(Collected data entries)
--
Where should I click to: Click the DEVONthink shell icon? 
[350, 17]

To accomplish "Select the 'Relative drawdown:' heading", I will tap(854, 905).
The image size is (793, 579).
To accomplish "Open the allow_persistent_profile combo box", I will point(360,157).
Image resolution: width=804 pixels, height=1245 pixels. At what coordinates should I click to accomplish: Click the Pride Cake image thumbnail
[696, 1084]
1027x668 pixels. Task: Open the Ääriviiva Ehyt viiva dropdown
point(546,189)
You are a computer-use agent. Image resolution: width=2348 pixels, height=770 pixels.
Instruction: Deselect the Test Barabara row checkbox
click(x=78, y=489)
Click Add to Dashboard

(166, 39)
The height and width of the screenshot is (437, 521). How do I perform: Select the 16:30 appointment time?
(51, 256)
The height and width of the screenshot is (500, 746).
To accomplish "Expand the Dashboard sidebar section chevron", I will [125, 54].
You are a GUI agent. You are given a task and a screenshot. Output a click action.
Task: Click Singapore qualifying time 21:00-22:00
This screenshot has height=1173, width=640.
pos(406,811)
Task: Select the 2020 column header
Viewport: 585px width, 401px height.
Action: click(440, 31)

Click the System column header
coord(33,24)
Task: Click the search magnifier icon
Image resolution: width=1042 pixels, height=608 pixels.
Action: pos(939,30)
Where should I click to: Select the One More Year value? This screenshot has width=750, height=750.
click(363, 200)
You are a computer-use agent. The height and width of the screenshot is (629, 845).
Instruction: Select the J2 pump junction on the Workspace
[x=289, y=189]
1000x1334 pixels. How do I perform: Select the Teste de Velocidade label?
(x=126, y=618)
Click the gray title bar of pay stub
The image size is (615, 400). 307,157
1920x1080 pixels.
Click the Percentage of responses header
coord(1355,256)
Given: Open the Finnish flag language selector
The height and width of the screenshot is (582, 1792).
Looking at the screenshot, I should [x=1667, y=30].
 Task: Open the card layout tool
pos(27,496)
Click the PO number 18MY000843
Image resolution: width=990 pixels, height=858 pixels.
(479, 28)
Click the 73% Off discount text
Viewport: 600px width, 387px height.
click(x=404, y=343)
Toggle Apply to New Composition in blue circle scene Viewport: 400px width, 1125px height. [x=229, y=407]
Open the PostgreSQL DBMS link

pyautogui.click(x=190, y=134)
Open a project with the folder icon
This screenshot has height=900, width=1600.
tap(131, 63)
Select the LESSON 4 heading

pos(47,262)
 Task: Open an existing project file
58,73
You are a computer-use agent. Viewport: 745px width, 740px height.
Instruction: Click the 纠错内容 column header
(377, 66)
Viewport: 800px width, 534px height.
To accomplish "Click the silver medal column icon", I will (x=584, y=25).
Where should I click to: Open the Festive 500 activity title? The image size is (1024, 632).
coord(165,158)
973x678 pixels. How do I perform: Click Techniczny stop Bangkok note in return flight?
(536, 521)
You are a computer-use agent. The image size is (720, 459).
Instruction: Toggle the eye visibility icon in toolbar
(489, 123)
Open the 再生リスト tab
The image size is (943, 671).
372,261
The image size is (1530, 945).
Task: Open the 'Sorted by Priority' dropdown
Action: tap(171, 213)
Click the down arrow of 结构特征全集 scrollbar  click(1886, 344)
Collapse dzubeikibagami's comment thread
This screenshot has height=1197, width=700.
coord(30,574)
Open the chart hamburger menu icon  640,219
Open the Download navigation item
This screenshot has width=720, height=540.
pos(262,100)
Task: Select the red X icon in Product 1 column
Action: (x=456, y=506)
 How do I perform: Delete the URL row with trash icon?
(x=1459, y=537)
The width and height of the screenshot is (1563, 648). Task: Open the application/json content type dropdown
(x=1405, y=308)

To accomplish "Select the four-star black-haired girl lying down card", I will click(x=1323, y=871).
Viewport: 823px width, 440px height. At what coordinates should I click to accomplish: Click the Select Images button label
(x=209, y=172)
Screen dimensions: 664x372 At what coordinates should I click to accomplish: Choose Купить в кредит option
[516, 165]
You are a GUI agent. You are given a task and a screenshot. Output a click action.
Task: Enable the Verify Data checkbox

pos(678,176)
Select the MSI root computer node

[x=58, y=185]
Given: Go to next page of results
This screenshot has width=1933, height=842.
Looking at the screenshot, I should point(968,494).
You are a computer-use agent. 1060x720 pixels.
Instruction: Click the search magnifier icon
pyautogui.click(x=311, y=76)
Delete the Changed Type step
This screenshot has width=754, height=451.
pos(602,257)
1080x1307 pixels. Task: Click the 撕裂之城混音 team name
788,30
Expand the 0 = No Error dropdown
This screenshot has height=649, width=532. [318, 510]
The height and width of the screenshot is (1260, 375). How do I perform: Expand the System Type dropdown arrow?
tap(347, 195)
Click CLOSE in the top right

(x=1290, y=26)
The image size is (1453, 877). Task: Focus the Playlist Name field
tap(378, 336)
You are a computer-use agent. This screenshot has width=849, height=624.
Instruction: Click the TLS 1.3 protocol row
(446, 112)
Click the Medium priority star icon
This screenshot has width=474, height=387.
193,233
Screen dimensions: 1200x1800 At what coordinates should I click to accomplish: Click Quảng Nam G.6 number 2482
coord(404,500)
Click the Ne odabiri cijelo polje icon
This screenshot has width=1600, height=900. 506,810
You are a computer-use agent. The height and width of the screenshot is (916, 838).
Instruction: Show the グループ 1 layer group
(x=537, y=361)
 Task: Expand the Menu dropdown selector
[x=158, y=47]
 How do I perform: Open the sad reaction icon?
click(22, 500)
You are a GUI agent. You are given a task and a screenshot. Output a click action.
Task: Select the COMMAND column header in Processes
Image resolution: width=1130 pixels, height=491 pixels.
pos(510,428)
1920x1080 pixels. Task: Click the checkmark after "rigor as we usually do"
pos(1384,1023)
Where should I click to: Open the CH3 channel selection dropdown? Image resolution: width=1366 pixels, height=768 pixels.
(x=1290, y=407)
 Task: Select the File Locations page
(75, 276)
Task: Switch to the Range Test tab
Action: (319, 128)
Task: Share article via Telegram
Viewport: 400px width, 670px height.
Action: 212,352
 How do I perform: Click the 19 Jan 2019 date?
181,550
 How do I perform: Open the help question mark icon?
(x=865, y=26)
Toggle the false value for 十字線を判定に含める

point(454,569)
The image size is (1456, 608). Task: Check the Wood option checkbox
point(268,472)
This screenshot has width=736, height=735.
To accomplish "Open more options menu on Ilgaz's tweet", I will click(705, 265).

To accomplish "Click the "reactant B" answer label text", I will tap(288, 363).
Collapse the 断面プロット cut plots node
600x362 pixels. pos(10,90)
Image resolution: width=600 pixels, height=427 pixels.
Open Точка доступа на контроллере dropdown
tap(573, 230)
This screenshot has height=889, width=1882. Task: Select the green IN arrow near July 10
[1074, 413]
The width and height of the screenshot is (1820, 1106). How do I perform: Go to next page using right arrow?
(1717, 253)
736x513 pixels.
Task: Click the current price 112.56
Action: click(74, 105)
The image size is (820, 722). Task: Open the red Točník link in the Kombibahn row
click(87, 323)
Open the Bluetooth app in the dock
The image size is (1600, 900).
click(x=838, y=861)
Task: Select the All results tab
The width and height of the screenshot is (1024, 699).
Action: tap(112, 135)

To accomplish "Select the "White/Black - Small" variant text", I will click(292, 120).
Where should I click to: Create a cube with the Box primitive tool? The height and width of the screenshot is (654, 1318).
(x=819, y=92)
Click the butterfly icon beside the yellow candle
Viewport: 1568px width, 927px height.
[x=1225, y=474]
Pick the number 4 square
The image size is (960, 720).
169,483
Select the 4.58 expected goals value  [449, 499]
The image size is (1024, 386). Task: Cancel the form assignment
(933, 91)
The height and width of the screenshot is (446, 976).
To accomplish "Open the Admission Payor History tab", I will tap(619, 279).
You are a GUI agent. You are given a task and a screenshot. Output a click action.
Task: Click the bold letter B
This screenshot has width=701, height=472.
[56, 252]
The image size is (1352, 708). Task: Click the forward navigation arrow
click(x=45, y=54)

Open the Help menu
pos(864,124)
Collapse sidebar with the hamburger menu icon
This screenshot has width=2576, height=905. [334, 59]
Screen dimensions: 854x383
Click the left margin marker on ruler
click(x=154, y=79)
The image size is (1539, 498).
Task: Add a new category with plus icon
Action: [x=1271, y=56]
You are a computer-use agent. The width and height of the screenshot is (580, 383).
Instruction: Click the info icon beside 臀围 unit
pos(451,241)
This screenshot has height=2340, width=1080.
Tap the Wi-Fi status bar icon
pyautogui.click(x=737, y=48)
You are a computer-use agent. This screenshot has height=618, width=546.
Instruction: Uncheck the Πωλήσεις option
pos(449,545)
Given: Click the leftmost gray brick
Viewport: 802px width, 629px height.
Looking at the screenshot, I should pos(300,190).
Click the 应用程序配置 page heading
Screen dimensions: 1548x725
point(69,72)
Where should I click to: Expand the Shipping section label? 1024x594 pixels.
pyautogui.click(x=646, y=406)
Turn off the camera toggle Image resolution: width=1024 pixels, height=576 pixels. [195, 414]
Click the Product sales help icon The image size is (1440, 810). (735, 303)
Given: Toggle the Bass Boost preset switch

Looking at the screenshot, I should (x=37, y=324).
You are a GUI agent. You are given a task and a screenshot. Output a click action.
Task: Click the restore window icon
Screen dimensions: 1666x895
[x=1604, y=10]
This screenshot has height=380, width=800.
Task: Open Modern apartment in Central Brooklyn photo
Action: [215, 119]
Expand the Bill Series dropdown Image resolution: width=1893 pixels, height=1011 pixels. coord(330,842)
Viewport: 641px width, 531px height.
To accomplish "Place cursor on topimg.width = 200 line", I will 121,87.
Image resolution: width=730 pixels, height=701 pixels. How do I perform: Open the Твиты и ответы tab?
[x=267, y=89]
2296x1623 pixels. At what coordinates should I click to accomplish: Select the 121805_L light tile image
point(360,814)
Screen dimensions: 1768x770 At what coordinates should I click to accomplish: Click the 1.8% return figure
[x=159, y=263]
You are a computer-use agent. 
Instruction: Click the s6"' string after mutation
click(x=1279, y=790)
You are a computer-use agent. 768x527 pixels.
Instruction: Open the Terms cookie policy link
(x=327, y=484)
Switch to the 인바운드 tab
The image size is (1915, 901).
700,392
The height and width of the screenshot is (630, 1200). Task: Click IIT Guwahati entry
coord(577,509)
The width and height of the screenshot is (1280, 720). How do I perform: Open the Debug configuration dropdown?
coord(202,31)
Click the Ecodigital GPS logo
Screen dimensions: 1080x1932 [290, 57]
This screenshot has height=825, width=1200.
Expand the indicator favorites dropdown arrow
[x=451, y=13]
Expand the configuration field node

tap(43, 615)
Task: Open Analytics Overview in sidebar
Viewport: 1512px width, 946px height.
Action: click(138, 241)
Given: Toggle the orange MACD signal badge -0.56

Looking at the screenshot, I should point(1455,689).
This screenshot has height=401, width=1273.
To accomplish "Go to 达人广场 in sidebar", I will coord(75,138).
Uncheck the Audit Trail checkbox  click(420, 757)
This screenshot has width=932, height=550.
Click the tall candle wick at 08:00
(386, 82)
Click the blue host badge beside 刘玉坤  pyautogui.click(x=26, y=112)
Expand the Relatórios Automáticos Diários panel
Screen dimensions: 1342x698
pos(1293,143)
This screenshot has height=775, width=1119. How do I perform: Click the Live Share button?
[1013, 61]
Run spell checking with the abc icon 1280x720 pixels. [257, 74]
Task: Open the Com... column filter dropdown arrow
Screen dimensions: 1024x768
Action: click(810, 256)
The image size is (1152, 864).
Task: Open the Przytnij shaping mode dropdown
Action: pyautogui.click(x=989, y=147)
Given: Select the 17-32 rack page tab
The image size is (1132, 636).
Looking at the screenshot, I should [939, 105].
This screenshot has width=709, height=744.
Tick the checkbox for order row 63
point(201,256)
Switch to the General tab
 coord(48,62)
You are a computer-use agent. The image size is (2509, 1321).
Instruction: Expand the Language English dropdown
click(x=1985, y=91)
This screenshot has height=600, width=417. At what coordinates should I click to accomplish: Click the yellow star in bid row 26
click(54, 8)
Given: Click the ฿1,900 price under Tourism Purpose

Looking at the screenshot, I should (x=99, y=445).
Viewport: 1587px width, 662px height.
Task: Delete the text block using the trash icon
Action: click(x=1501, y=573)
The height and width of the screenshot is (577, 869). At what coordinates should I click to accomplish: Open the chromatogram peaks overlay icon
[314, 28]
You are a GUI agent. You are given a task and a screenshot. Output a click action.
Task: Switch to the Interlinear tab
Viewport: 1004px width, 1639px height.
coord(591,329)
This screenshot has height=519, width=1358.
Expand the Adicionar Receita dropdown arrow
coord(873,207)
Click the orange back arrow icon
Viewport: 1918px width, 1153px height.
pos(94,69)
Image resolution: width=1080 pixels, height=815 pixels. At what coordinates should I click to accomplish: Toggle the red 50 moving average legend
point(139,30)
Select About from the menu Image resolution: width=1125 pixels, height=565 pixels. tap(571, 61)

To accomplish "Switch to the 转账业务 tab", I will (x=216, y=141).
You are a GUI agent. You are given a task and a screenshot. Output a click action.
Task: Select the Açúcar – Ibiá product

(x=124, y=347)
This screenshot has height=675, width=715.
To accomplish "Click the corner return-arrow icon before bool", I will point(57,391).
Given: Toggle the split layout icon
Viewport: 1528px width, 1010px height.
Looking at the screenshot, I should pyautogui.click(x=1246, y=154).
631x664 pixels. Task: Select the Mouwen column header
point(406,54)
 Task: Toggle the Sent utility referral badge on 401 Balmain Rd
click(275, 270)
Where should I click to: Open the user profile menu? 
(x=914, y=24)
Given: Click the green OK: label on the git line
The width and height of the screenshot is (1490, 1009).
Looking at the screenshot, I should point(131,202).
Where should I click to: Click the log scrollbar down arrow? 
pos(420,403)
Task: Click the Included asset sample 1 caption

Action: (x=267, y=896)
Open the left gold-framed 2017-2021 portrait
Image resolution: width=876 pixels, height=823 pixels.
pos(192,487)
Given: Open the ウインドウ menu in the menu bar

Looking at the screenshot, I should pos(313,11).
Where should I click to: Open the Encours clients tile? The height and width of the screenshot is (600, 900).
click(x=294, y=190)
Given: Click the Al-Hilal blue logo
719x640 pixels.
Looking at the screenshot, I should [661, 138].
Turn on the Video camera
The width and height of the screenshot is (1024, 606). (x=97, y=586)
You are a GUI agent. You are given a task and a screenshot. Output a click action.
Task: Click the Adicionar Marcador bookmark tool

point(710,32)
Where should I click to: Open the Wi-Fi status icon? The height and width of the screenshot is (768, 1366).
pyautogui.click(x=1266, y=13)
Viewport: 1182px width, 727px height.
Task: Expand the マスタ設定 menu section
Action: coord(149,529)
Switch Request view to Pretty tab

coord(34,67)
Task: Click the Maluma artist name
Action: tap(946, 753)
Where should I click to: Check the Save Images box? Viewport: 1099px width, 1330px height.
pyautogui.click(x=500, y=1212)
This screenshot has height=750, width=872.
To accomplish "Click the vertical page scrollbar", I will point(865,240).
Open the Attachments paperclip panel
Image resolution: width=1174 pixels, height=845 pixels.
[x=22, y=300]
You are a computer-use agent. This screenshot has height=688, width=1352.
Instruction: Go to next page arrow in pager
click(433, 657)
--
*Exercise goal*
Without changing anything, quote the lines from the top of the data to the line that contains "Click the PO number 18MY000843", including that line.

*Solution*
Where should I click to: Click the DEVONthink shell icon? 
[350, 17]

To accomplish "Select the 'Relative drawdown:' heading", I will tap(854, 905).
The image size is (793, 579).
To accomplish "Open the allow_persistent_profile combo box", I will point(360,157).
Image resolution: width=804 pixels, height=1245 pixels. At what coordinates should I click to accomplish: Click the Pride Cake image thumbnail
[696, 1084]
1027x668 pixels. Task: Open the Ääriviiva Ehyt viiva dropdown
point(546,189)
You are a computer-use agent. Image resolution: width=2348 pixels, height=770 pixels.
Instruction: Deselect the Test Barabara row checkbox
click(x=78, y=489)
Click Add to Dashboard

(166, 39)
The height and width of the screenshot is (437, 521). How do I perform: Select the 16:30 appointment time?
(51, 256)
The height and width of the screenshot is (500, 746).
To accomplish "Expand the Dashboard sidebar section chevron", I will [125, 54].
You are a GUI agent. You are given a task and a screenshot. Output a click action.
Task: Click Singapore qualifying time 21:00-22:00
This screenshot has height=1173, width=640.
pos(406,811)
Task: Select the 2020 column header
Viewport: 585px width, 401px height.
Action: click(440, 31)

Click the System column header
coord(33,24)
Task: Click the search magnifier icon
Image resolution: width=1042 pixels, height=608 pixels.
Action: pos(939,30)
Where should I click to: Select the One More Year value? This screenshot has width=750, height=750.
click(363, 200)
You are a computer-use agent. The height and width of the screenshot is (629, 845).
Instruction: Select the J2 pump junction on the Workspace
[x=289, y=189]
1000x1334 pixels. How do I perform: Select the Teste de Velocidade label?
(x=126, y=618)
Click the gray title bar of pay stub
The image size is (615, 400). 307,157
1920x1080 pixels.
Click the Percentage of responses header
coord(1355,256)
Given: Open the Finnish flag language selector
The height and width of the screenshot is (582, 1792).
Looking at the screenshot, I should [x=1667, y=30].
 Task: Open the card layout tool
pos(27,496)
Click the PO number 18MY000843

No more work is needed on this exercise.